YOUR OBJECTIVE –
Convert the records from the line containing "The image size is (349, 182)." through the line containing "This screenshot has width=310, height=223." into a Markdown table with the columns "No." and "Line", one row per line and blank lines omitted.

[Start SUPPLIED RECORDS]

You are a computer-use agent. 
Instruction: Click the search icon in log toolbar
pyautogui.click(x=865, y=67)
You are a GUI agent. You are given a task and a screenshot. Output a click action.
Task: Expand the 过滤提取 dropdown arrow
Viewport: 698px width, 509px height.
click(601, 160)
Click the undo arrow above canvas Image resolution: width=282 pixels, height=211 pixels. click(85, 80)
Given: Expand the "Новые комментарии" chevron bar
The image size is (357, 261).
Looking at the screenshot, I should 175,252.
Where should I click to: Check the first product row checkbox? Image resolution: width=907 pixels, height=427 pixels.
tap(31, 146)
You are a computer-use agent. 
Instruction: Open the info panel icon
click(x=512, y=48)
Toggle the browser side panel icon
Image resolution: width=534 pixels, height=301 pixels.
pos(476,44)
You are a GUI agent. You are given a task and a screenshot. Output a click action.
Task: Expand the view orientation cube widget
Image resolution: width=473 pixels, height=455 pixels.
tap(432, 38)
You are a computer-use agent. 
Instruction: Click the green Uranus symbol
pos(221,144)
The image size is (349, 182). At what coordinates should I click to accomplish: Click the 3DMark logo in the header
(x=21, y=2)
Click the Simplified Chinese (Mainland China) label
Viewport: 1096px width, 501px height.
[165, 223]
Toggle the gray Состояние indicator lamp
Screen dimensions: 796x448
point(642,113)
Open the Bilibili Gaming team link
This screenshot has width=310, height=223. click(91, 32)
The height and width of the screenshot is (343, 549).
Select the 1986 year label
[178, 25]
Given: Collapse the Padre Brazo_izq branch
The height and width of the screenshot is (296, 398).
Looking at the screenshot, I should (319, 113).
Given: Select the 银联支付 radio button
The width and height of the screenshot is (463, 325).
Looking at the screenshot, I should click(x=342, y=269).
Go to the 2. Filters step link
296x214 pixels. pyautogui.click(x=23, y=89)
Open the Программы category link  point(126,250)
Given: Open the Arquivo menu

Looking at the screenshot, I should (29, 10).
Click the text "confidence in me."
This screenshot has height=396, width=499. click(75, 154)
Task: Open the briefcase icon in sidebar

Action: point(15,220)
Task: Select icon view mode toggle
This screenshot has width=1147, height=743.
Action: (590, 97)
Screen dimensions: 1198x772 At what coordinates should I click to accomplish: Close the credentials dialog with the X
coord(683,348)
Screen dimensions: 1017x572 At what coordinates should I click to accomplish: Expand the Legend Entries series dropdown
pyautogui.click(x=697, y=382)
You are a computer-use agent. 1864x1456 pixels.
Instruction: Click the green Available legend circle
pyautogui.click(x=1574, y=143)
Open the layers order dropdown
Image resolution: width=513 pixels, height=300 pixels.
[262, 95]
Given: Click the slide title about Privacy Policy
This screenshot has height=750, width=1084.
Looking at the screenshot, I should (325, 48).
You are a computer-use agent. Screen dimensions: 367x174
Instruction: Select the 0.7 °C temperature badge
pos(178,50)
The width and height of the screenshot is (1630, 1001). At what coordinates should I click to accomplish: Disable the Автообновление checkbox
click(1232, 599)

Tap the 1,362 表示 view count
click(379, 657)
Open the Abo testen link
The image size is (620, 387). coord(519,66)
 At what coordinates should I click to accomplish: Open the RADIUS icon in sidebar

[End SUPPLIED RECORDS]

TASK SOLUTION –
| No. | Line |
|---|---|
| 1 | The image size is (349, 182). At what coordinates should I click to accomplish: Click the 3DMark logo in the header |
| 2 | (x=21, y=2) |
| 3 | Click the Simplified Chinese (Mainland China) label |
| 4 | Viewport: 1096px width, 501px height. |
| 5 | [165, 223] |
| 6 | Toggle the gray Состояние indicator lamp |
| 7 | Screen dimensions: 796x448 |
| 8 | point(642,113) |
| 9 | Open the Bilibili Gaming team link |
| 10 | This screenshot has width=310, height=223. click(91, 32) |